3. En premier lieu, il convient d’écarter par adoption des motifs retenus par les premiers juges le moyen tiré de ce que la décision portant refus de titre de séjour n’est pas suffisamment motivée, moyen que M. B... réitère en appel sans apporter d’élément nouveau.
4. En deuxième lieu, M. B..., qui n’a pas déposé une demande de titre de séjour sur le fondement des dispositions de l’article L. 423-7 du code de l’entrée et du séjour des étrangers et du droit d’asile, ne peut utilement se prévaloir de la méconnaissance de ces dispositions à l’encontre de la décision portant refus de titre de séjour.
5. En troisième lieu, il ressort des pièces du dossier que la durée de la présence en France de M. B..., qui y est entré le 8 février 2016, s’explique par son maintien en situation irrégulière en dépit d’une décision l’obligeant à quitter le territoire français prise à son encontre le 3 novembre 2017 qu’il n’a pas exécutée. La réalité de son concubinage avec une ressortissante de nationalité kosovare n’est pas suffisamment établie. Il ne démontre pas contribuer de manière effective à l’entretien et l’éducation de son enfant. M. B... n’est pas dépourvu d’attaches familiales dans son pays d’origine où résident ses parents et où il a vécu la majeure partie de son existence. Il ne justifie pas d’une intégration particulière en France. Dans ces conditions, en refusant de délivrer à M. B... un titre de séjour, le préfet de la Sarthe n’a pas porté une atteinte disproportionnée à son droit au respect de sa vie privée et familiale et n’a, par suite, pas méconnu les stipulations de l’article 8 de la convention européenne de sauvegarde des droits de l’homme et des libertés fondamentales.
6. En quatrième lieu, le moyen tiré par le requérant de ce que, en considérant, pour refuser de lui délivrer une carte de séjour temporaire sur le fondement des dispositions de l’article L. 435-1 du code de l’entrée et du séjour des étrangers et du droit d’asile, que son admission ne répondait pas à des considérations humanitaires et n’était pas justifiée au regard des motifs exceptionnels qu’il faisait valoir, le préfet de la Sarthe aurait commis une erreur manifeste d’appréciation au regard de ces dispositions, doit être écarté pour les mêmes motifs que ceux exposés au point précédent de la présente ordonnance.
7. Il résulte de tout ce qui précède que la requête de M. B... est manifestement dépourvue de fondement et doit être rejetée sur le fondement des dispositions précitées du dernier alinéa de l’article R. 222-1 du code de justice administrative.

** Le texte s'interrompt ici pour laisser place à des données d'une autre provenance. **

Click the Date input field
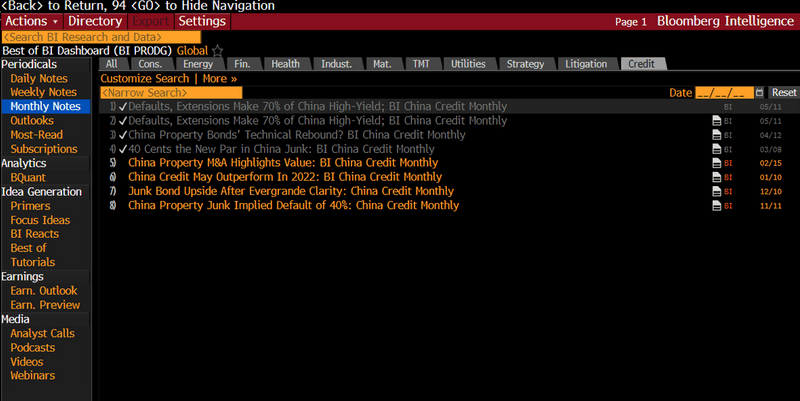Viewport: 800px width, 401px height. coord(723,92)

Par voie de conséquence, les conclusions présentées dans cette requête aux fins d’injonction et de mise à la charge de l’Etat des frais liés au litige doivent également être rejetées.
ORDONNE :
Article 1er :
La requête de M. B... est rejetée.
Article 2 :
La présente ordonnance sera notifiée à M. A... B... et au ministre de l’intérieur.
Copie en sera adressée, pour information, au préfet de la Sarthe.
Fait à Nantes, le 19 janvier 2026.
Le président de la cour
J-P. Dussuet
La République mande et ordonne au ministre de l’intérieur, en ce qui le concerne, et à tous commissaires de justice à ce requis en ce qui concerne les voies de droit commun contre les parties privées, de pourvoir à l'exécution de la présente décision.